戻る

電池で「夢の技術」が新たな発見で現実に一歩近づく

Battery ‘Dream Technology’ a Step Closer to Reality with New Discovery

https://news.utexas.edu/      2021.12.06

 

テキサス州オースチン-テキサス大学オースチン校の技術者達によって作成されたナトリウム硫黄電池はスマートフォンから電気自動車まで全ての電力を供給する一般的に使われているリチウム・イオン電池の商業的に実行可能な代替手段としての技術を妨げてきた最大のハードルの1つを解決する。

ナトリウムと硫黄は環境や人権の問題もあるリチウムやコバルトなどの材料よりも安価で広く入手できるため、将来の電池生産にとって魅力的な材料として際立っている。このため研究者達は過去20年間、室温のナトリウム・ベース電池を実行可能にするために取り組んできた。

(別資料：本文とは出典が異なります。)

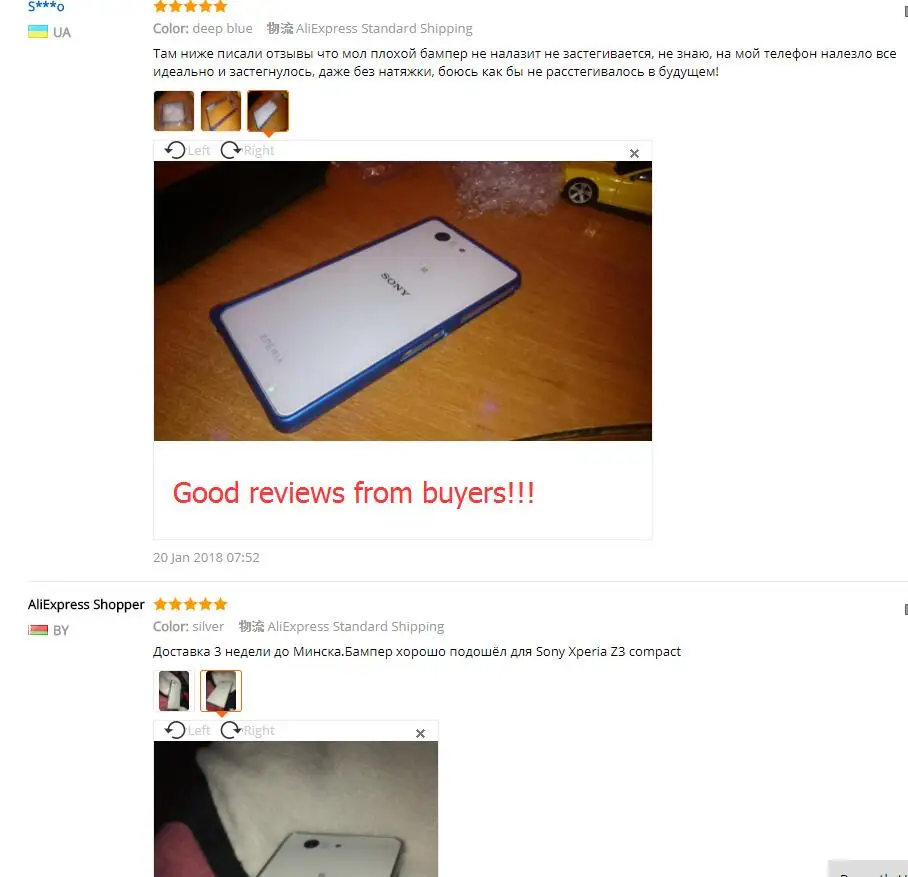Screen dimensions: 908x877
Task: Rotate the Sony phone photo right
Action: coord(247,151)
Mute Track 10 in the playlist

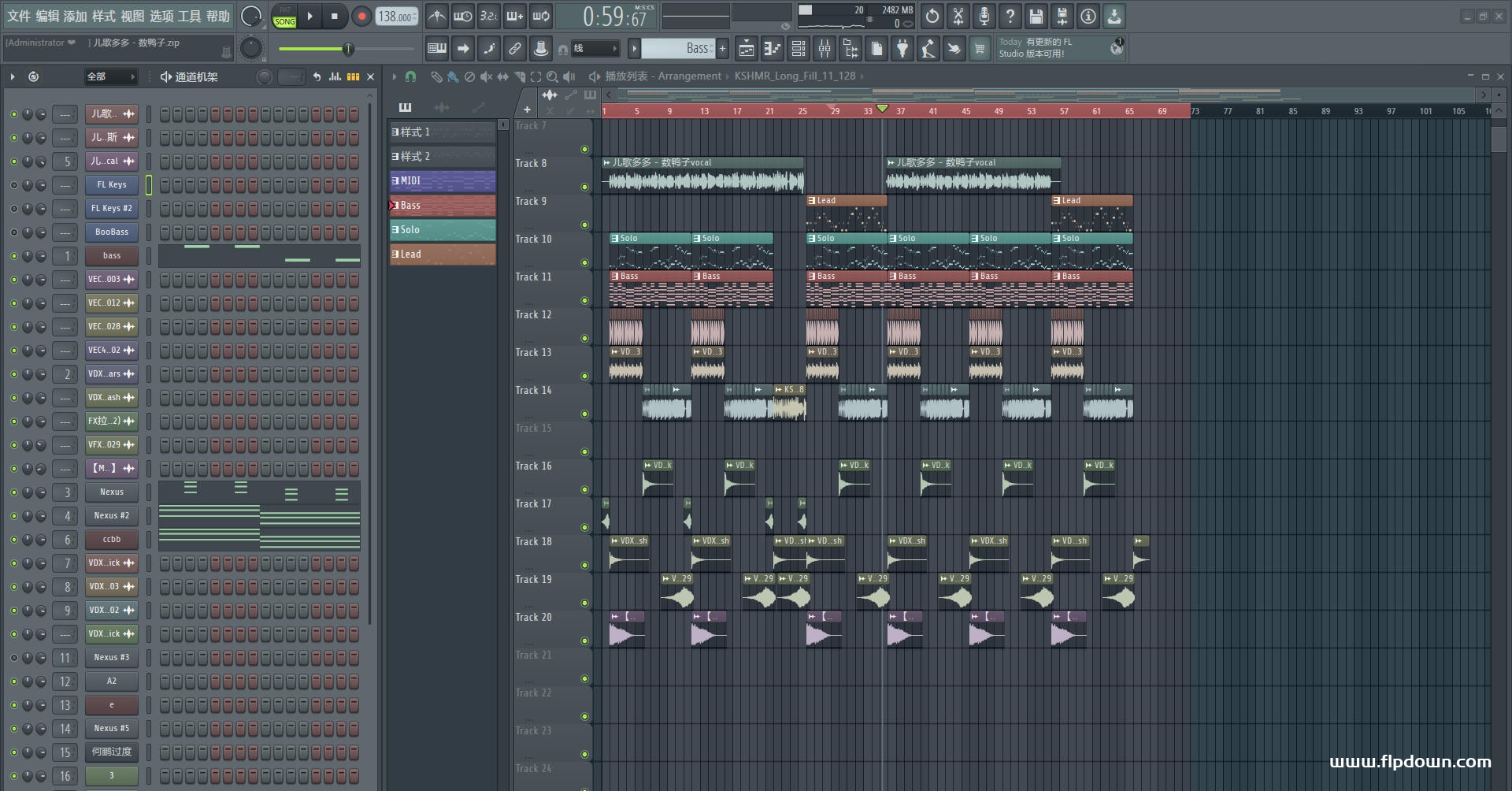tap(584, 263)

 「ナトリウムと硫黄は豊富で環境に優しく、考えられる限りのコストが安いため、私はこれを夢の技術と呼んでいる。」とテキサス大学テキサス材料研究所の所長でウォーカー機械工学科のアルムガム・マンシラム教授は述べている。「今後の電化の拡大と再生可能エネルギー貯蔵の必要性の高まりにより、コストと手頃な価格が唯一の支配的な要因になるだろう。」

 テキサス大学オースチン校からの最近の2つのナトリウム電池の進歩の1つで、研究者達は電解質の構成を微調整した。これは電池の充電と放電を刺激するために陽極と陰極の間でイオンが前後に移動するのを容易にする液体である。彼等はナトリウム電池の一般的な問題である樹状突起と呼ばれる針状結晶の成長を研究した。これにより電池が急速に劣化し、短絡し、さらには発火または爆発する可能性がある。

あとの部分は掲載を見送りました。